The total time for this run was 7.19 seconds. That is almost double the total time of the first run. It is interesting, though, that the sum of all the test cycles was 7.17 seconds. This means that when using WAL journaling mode, more delay occurs at the time of doing the actual inserts and deletes, but there is very little overhead involved with beginning and ending transactions.
Write-Ahead Logging & Single Transaction
The third test was a combination of the first two. I set the journaling mode to WAL and grouped the operations in a single transaction. I expected this run to be much like the first optimized run but without the spike of 0.025 seconds. Unfortunately, that was not the case. I believe the reason for this is that regardless of the journaling mode and transaction technique, the database still has to occasionally flush the data to disc.

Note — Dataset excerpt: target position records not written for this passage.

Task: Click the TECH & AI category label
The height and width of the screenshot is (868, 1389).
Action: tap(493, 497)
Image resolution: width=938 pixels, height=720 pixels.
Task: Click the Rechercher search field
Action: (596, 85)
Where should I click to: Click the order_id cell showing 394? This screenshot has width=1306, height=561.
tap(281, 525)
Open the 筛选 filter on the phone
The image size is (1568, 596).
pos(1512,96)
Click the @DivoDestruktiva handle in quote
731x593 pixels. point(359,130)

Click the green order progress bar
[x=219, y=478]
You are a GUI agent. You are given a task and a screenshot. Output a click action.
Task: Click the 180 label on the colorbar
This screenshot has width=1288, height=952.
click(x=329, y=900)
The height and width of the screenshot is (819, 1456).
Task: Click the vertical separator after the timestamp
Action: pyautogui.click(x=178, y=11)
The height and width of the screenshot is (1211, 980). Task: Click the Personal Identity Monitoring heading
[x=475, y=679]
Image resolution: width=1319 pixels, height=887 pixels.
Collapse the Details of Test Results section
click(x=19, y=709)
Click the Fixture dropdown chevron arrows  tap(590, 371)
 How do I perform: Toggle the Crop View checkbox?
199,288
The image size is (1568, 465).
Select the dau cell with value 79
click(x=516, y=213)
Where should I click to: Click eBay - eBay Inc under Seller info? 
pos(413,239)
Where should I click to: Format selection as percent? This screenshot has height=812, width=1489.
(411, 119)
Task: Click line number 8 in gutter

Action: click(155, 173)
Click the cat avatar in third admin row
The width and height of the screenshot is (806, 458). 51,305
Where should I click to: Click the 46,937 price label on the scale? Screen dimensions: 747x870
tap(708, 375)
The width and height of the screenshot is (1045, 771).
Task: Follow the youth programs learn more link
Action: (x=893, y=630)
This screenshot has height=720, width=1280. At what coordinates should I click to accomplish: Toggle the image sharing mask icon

The total test time with WAL journaling mode and single transaction was 2.29 seconds. So although the average cycle time did not change much from the first optimized run, the transaction overhead is over a second less. That is still a significant improvement.
Write-Ahead Logging, Single Transaction and Checkpointing Off
The last test that I did was the same as the previous test but with Checkpointing turned off. I expected this configuration to be the best by far, but it turned out to be not much better than the previous test. The average cycle time was just about the same, and the total test time was only 0.004 seconds shorter.
Summary & Conclusion
If your goal is to improve performance using SQLite, definitely try to group as many operations as you can into a single transaction. My testing demonstrated that this can provide significant performance increases. Research the pros and cons of using WAL journaling mode and consider enabling it on your database. If for some reason your application design does not lend itself to grouping operations in fewer transactions this would be a great way to speed up your data access times.
Finally, I didn’t see much difference in performance when turning off checkpointing, but the documentation says that you can use it to adjust the frequency that checkpointing occurs. This may be helpful as well.